TASK GOAL: Pictures aside, repeat all the entries below exactly as they appear.

[DATA FOR REVIEW — start]

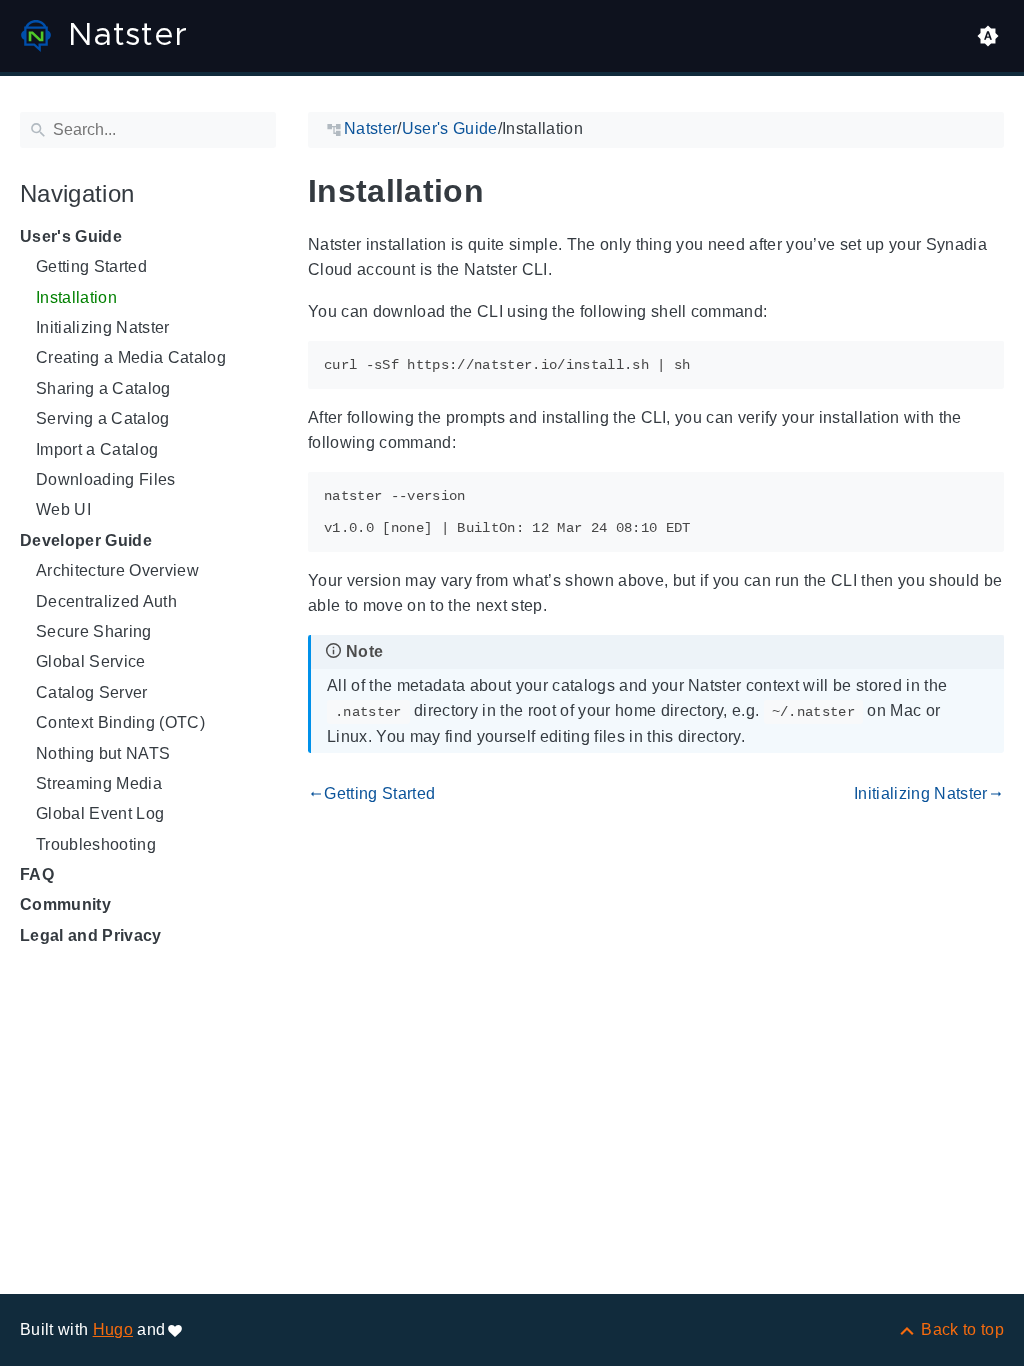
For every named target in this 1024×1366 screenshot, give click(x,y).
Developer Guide (86, 540)
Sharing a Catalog (103, 388)
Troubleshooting (96, 844)
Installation (76, 297)
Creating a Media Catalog (131, 357)
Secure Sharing (94, 631)
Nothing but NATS (103, 753)
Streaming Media (99, 783)
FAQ (37, 874)
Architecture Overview (117, 570)
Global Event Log (100, 813)
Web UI (63, 509)
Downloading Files (106, 479)
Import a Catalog (97, 449)
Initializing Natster (103, 327)
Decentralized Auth (106, 601)
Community (65, 904)
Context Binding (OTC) (120, 722)
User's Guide (71, 236)
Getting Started (91, 266)
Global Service (91, 661)
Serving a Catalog (103, 418)
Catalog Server (92, 692)
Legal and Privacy (91, 935)
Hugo (113, 1329)
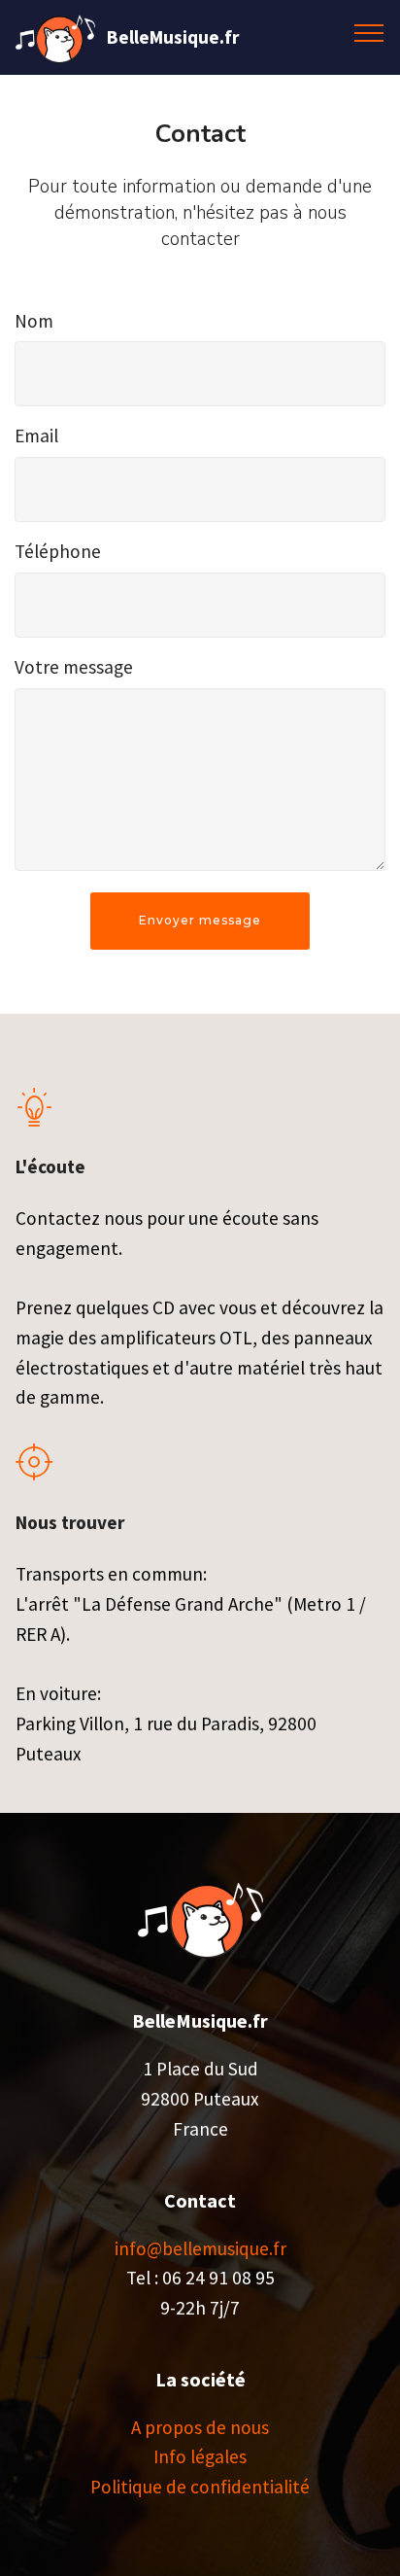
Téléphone (58, 551)
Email (36, 435)
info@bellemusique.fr (200, 2248)
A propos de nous (200, 2427)
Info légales (200, 2456)
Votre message (74, 667)
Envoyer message (200, 920)
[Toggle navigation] (369, 32)
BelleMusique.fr (173, 37)
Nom (34, 320)
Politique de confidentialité (200, 2486)
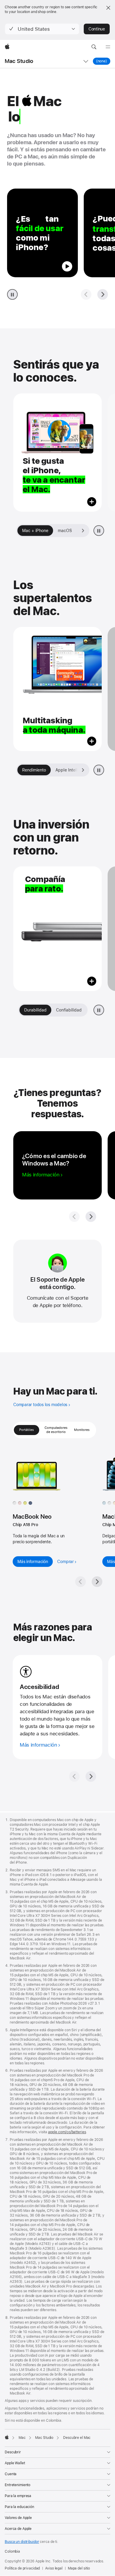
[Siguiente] (97, 1581)
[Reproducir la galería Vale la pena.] (98, 1010)
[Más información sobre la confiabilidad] (57, 928)
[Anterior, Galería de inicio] (22, 530)
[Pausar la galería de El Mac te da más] (98, 770)
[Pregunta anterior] (86, 294)
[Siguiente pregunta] (102, 294)
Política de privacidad (22, 2568)
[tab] (74, 530)
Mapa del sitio (79, 2568)
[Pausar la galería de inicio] (98, 530)
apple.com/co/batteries (67, 2132)
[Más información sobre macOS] (57, 452)
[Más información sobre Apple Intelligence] (57, 689)
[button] (42, 29)
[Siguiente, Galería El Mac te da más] (83, 770)
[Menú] (108, 47)
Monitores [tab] (82, 1430)
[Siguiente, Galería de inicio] (83, 530)
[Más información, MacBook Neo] (46, 1476)
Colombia (12, 2551)
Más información (32, 1561)
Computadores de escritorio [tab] (56, 1430)
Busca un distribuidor (22, 2542)
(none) (103, 61)
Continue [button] (96, 29)
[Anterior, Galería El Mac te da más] (22, 770)
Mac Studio (19, 61)
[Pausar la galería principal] (12, 294)
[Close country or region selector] (108, 7)
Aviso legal (54, 2568)
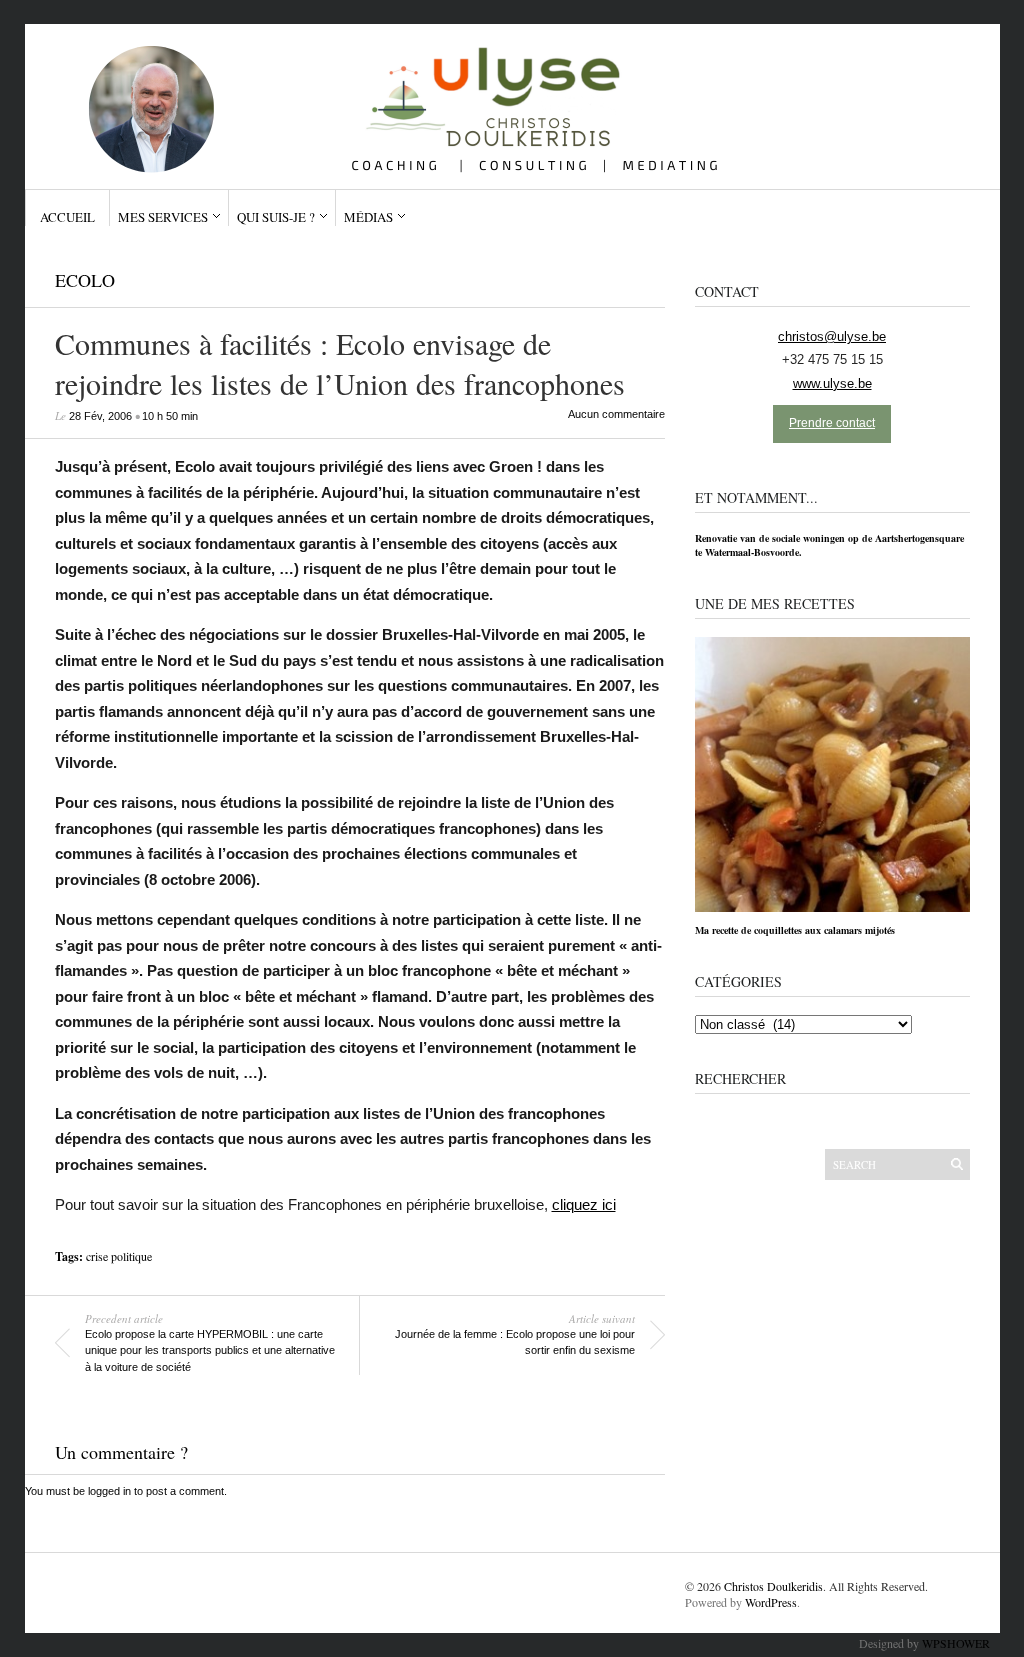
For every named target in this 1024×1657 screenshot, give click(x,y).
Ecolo (85, 280)
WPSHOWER (956, 1643)
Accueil (67, 217)
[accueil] (504, 99)
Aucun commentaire (616, 414)
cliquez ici (584, 1204)
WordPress (771, 1602)
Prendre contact (832, 423)
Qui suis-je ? (276, 217)
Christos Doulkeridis (773, 1586)
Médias (368, 217)
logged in (109, 1491)
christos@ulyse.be (832, 336)
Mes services (163, 217)
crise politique (119, 1256)
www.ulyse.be (832, 383)
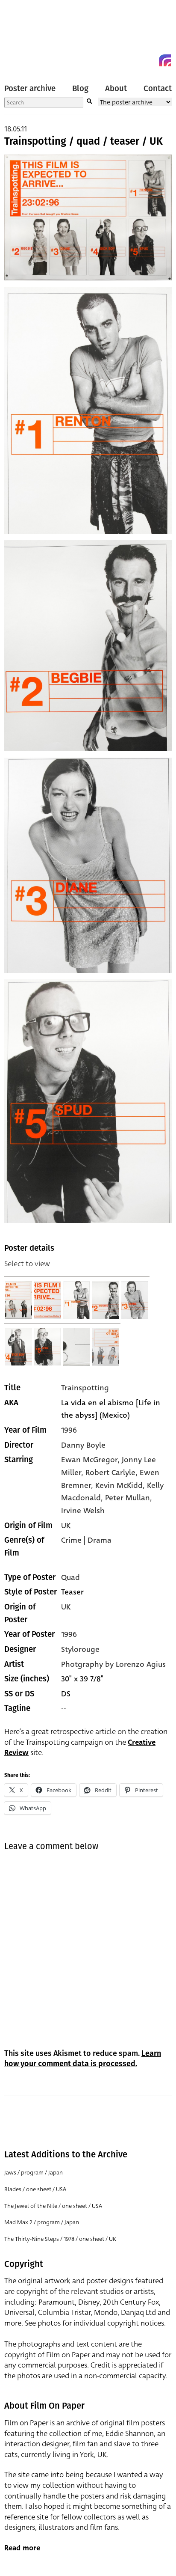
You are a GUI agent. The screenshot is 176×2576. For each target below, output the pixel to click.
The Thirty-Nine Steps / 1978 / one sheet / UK (60, 2239)
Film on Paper (23, 35)
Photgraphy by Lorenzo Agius (113, 1664)
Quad (70, 1577)
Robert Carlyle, (112, 1472)
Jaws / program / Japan (33, 2172)
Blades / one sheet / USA (35, 2189)
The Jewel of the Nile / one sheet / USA (53, 2206)
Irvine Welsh (83, 1510)
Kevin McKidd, (121, 1485)
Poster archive (30, 88)
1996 (69, 1430)
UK (65, 1525)
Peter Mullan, (128, 1497)
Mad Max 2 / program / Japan (41, 2222)
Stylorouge (80, 1649)
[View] (18, 1300)
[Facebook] (149, 60)
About (116, 88)
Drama (99, 1540)
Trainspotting (85, 1387)
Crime (71, 1540)
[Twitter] (134, 60)
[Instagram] (165, 60)
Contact (158, 88)
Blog (80, 88)
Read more (22, 2548)
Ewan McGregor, (91, 1459)
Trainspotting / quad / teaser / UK (83, 141)
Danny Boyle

[DATA FOR REVIEW — finish]

SOLUTION FOR THIS TASK:
For every named target in this 1024×1366 screenshot, give click(x,y).
Developer Guide (86, 540)
Sharing a Catalog (103, 388)
Troubleshooting (96, 844)
Installation (76, 297)
Creating a Media Catalog (131, 357)
Secure Sharing (94, 631)
Nothing but NATS (103, 753)
Streaming Media (99, 783)
FAQ (37, 874)
Architecture Overview (117, 570)
Global Event Log (100, 813)
Web UI (63, 509)
Downloading Files (106, 479)
Import a Catalog (97, 449)
Initializing Natster (103, 327)
Decentralized Auth (106, 601)
Community (65, 904)
Context Binding (OTC) (120, 722)
User's Guide (71, 236)
Getting Started (91, 266)
Global Service (91, 661)
Serving a Catalog (103, 418)
Catalog Server (92, 692)
Legal and Privacy (91, 935)
Hugo (113, 1329)
Téléphone (58, 551)
Email (36, 435)
info@bellemusique.fr (200, 2248)
A propos de nous (200, 2427)
Info légales (200, 2456)
Votre message (74, 667)
Envoyer message (200, 920)
[Toggle navigation] (369, 32)
BelleMusique.fr (173, 37)
Nom (34, 320)
Politique de confidentialité (200, 2486)
[Siguiente] (97, 1581)
[Reproducir la galería Vale la pena.] (98, 1010)
[Más información sobre la confiabilidad] (57, 928)
[Anterior, Galería de inicio] (22, 530)
[Pausar la galería de El Mac te da más] (98, 770)
[Pregunta anterior] (86, 294)
[Siguiente pregunta] (102, 294)
Política de privacidad (22, 2568)
[tab] (74, 530)
Mapa del sitio (79, 2568)
[Pausar la galería de inicio] (98, 530)
apple.com/co/batteries (67, 2132)
[Más información sobre macOS] (57, 452)
[Más información sobre Apple Intelligence] (57, 689)
[button] (42, 29)
[Siguiente, Galería El Mac te da más] (83, 770)
[Menú] (108, 47)
Monitores [tab] (82, 1430)
[Siguiente, Galería de inicio] (83, 530)
[Más información, MacBook Neo] (46, 1476)
Colombia (12, 2551)
Más información (32, 1561)
Computadores de escritorio [tab] (56, 1430)
Busca un distribuidor (22, 2542)
(none) (103, 61)
Continue [button] (96, 29)
[Anterior, Galería El Mac te da más] (22, 770)
Mac Studio (19, 61)
[Pausar la galería principal] (12, 294)
[Close country or region selector] (108, 7)
Aviso legal (54, 2568)
For every named target in this 1024×1657 screenshot, give click(x,y).
Ecolo (85, 280)
WPSHOWER (956, 1643)
Accueil (67, 217)
[accueil] (504, 99)
Aucun commentaire (616, 414)
cliquez ici (584, 1204)
WordPress (771, 1602)
Prendre contact (832, 423)
Qui suis-je ? (276, 217)
Christos Doulkeridis (773, 1586)
Médias (368, 217)
logged in (109, 1491)
christos@ulyse.be (832, 336)
Mes services (163, 217)
crise politique (119, 1256)
www.ulyse.be (832, 383)
You are a GUI agent. The screenshot is 176×2576. For each target below, output the pixel to click.
The Thirty-Nine Steps / 1978 / one sheet / UK (60, 2239)
Film on Paper (23, 35)
Photgraphy by Lorenzo Agius (113, 1664)
Quad (70, 1577)
Robert Carlyle, (112, 1472)
Jaws / program / Japan (33, 2172)
Blades / one sheet / USA (35, 2189)
The Jewel of the Nile / one sheet / USA (53, 2206)
Irvine Welsh (83, 1510)
Kevin McKidd, (121, 1485)
Poster archive (30, 88)
1996 (69, 1430)
UK (65, 1525)
Peter Mullan, (128, 1497)
Mad Max 2 / program / Japan (41, 2222)
Stylorouge (80, 1649)
[View] (18, 1300)
[Facebook] (149, 60)
About (116, 88)
Drama (99, 1540)
Trainspotting (85, 1387)
Crime (71, 1540)
[Twitter] (134, 60)
[Instagram] (165, 60)
Contact (158, 88)
Blog (80, 88)
Read more (22, 2548)
Ewan McGregor, (91, 1459)
Trainspotting / quad / teaser / UK (83, 141)
Danny Boyle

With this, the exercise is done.